Adapun guru-guru perempuan juga mengajarkan, menurut Ema, tapi tidak bisa lepas dari hadits misoginis, dan mereka akan terus mereproduksinya. Sebab, setiap orang akan dicap sebagai “musuh Islam” ketika keluar dari ajaran mainstream tersebut. akhirnya, mau tidak mau, guru perempuan terdesak untuk mengajarkan ajaran yang bias gender. Selain itu, sensitifitas gender mereka juga kurang. Sedangkan murid akan menjadi penerima pasif dan menginternalisasikan perspektif bias gender yang berkelindan di sekitar mereka. Oleh karenanya, Marhumah memilih bidang keilmuan hadits sebagai bidang yang ia tekuni dan teliti. Baginya, hadits merupakan salah satu sumber agama yang mengalami interpretasi yang misoginis-patriarkis dan bias gender yang cukup kencang.

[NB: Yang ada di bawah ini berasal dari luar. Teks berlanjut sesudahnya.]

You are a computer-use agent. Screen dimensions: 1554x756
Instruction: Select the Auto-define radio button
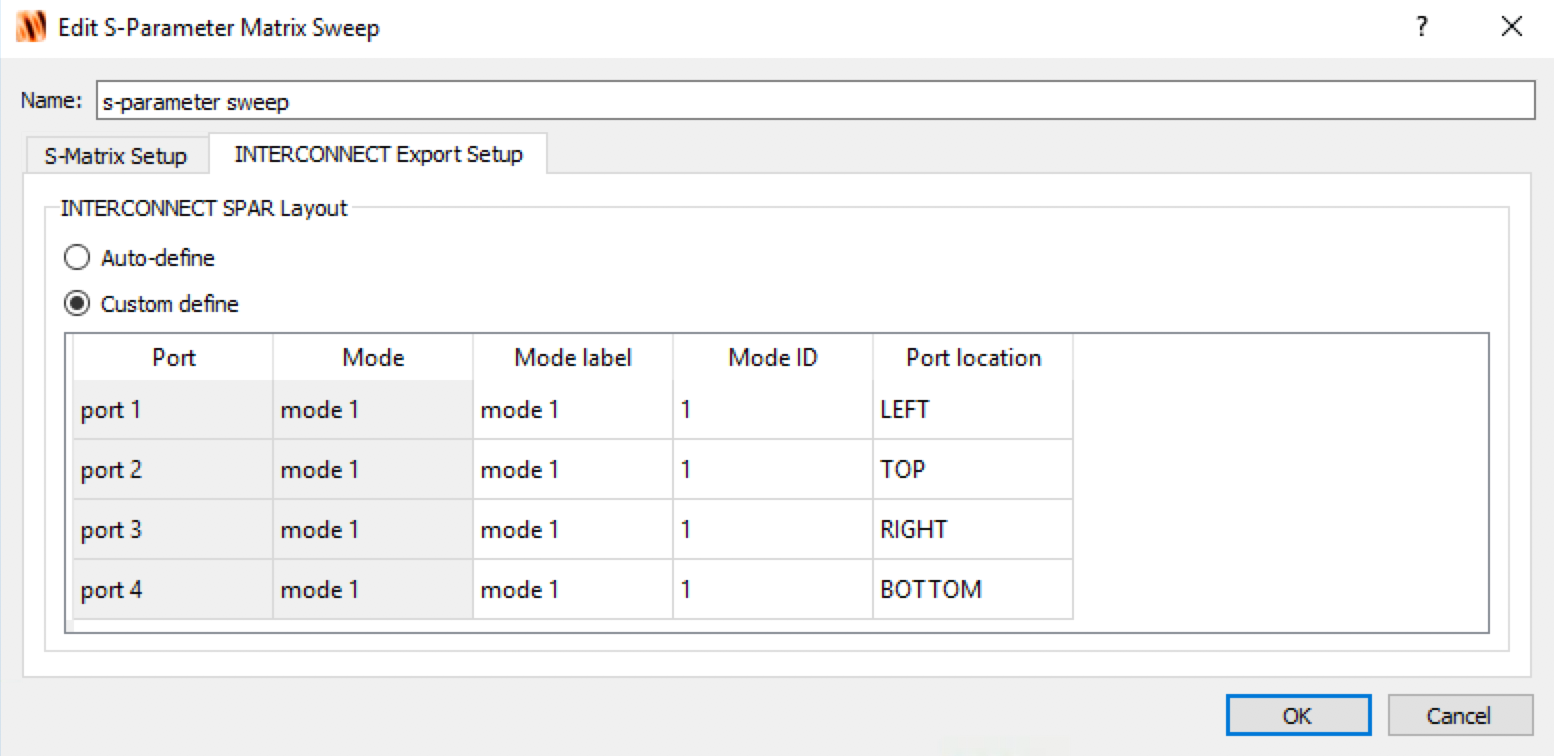77,258
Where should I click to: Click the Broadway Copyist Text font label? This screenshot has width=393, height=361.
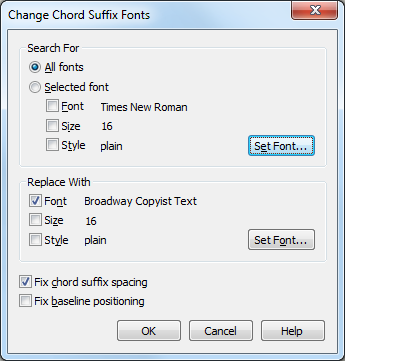[140, 201]
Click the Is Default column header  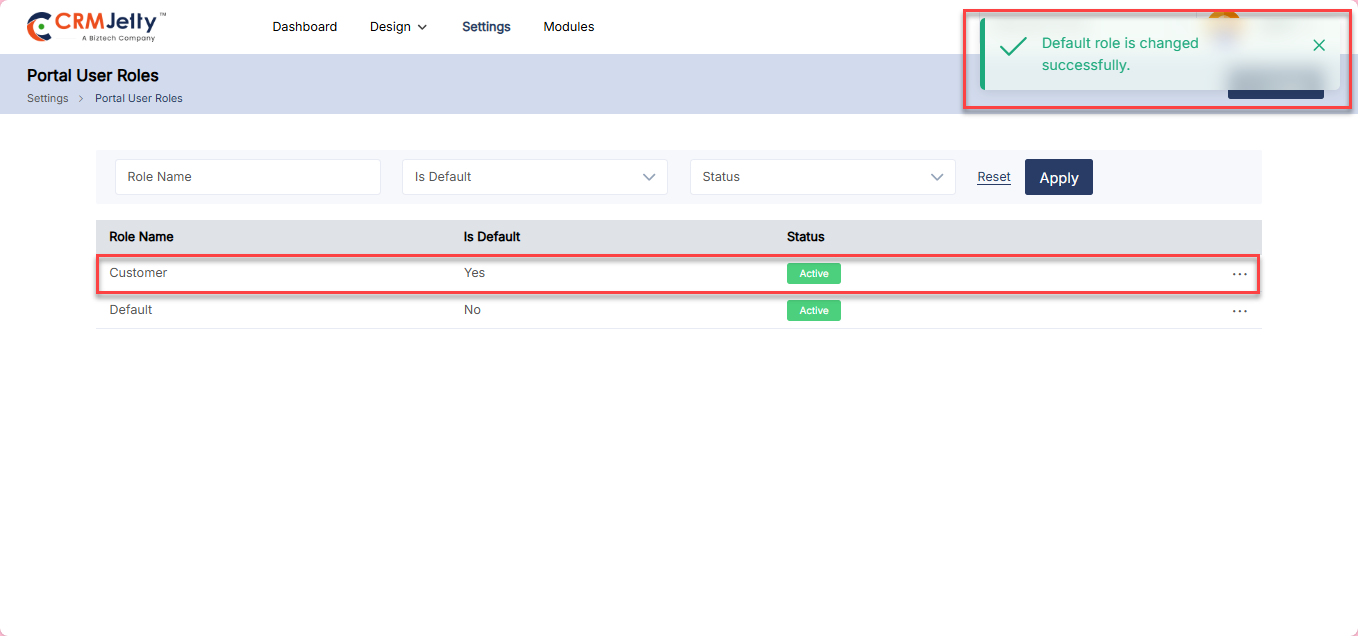click(491, 237)
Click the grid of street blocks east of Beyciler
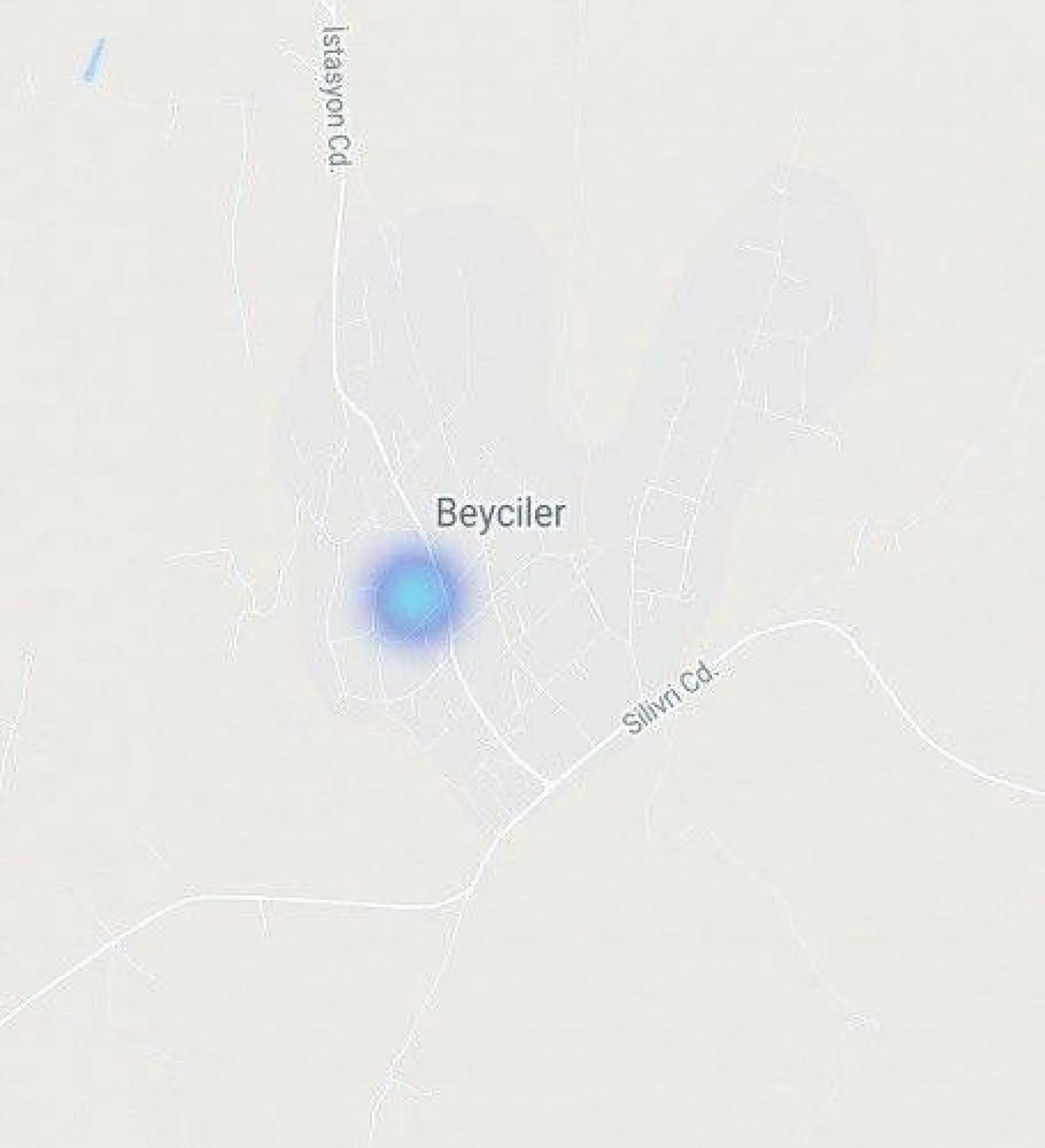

Concern-nya terhadap hadits misoginis mengantarkannya pada diskursus keulamaan perempuan yang belum menjadi hal lazim di masyarakat. Menurut Ema, diskursus ulama perempuan tidak muncul dengan tiba-tiba. Akan tetapi, diskursus itu adalah buah perjuangan panjang dari berbagai elemen, seperti LSM dan Pusat Studi Gender serta individu-individu penggeraknya yang kemudian ide-ide mereka terakumulasi di dalam KUPI. Demikian juga keterlibatan Ema dalam diskursus keulamaan perempuan bukanlah hal muncul ketika KUPI diselenggarakan. Jauh sebelum itu, Ema telah memulai proses panjang untuk sampai pada diskursus keulamaan perempuan.

Di masyarakat yang tidak terlalu menguntungkan ini, kehadiran perempuan sebagai ulama sangat diperlukan. Jabatan Dekan mendorong Ema untuk mempresentasikan kepemimpinan perempuan. Ia menerapkan manajemen birokrasi berperspektif feminis yang sangat penting dilakukan agar bisa meredam konflik dan menerapkan manajemen yang kolaboratif. Baginya, tidak ada orang yang “tidak disukai” kemudian disingkirkan dari birokrasi seperti yang dilakukan dalam kepemimpinan “laki-laki” (maskulin). Ia berusaha merangkul “lawan” agar bisa menjadi teman dalam satu tujuan.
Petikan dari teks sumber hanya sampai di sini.